We need to be aware of the limitations in interpreting the results of this study. The major limitation of the present study is the relatively small sample size. Another limitation is that the study design was based on retrospective data collecting. The third limitation is that both body fat and insulin resistance were studied using surrogate variables. These limitations might suggest that the results are not easily applicable to the whole population of pre-pubertal SGA children. However, we have presented the presence of four different SGA populations compared to normal controls in the exploration of system-wide adiponectin, IGFBP-1, triglyceride levels and insulin resistance in SGA children, while considering height and fat catch-up growth.

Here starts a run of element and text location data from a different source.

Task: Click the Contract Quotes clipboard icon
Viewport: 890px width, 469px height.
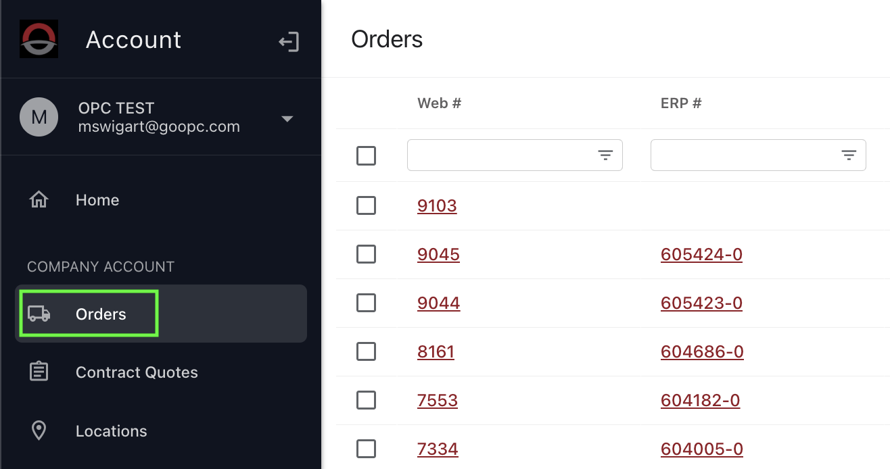Action: [x=39, y=371]
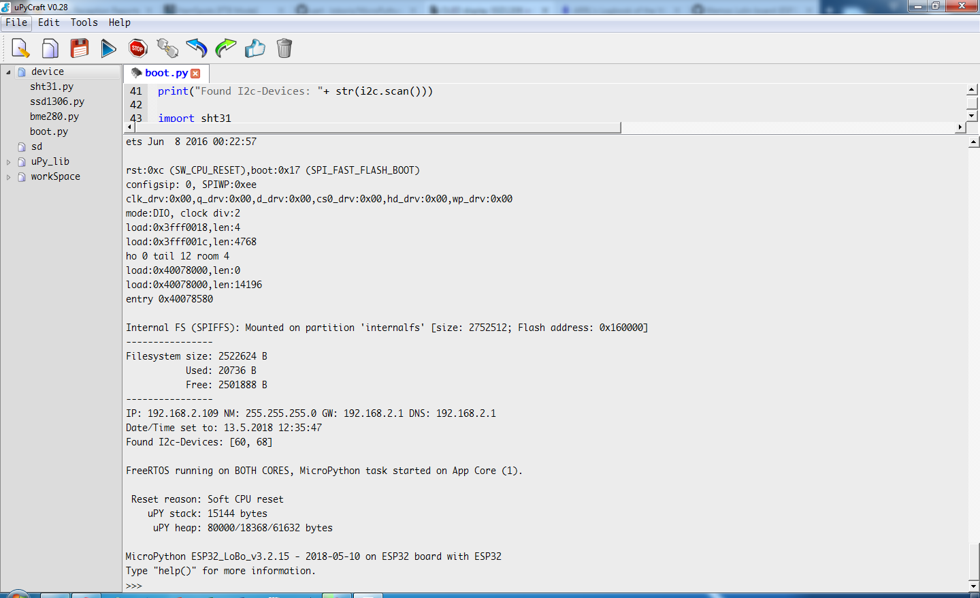Viewport: 980px width, 598px height.
Task: Clear the terminal with the trash icon
Action: pos(284,48)

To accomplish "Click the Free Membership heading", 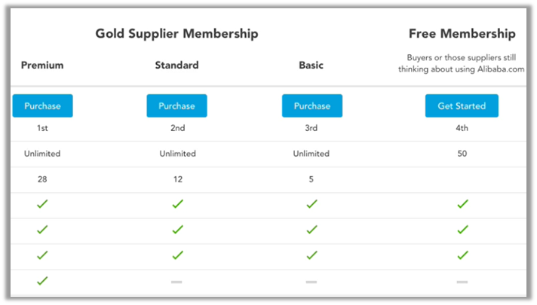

In conclusion, our study showed that children born SGA with catch-up growth for height and BMI are more insulin-resistant than children born AGA. Our study indicated that interventions to control overweight development in childhood seem to be important for preventing insulin resistance. Furthermore, lower levels of adiponectin were closely correlated with height and BMI catch-up growth in SGA children. Adiponectin may be a more useful marker than IGFBP-1 and triglyceride for monitoring insulin resistance in SGA children with catch-up growth.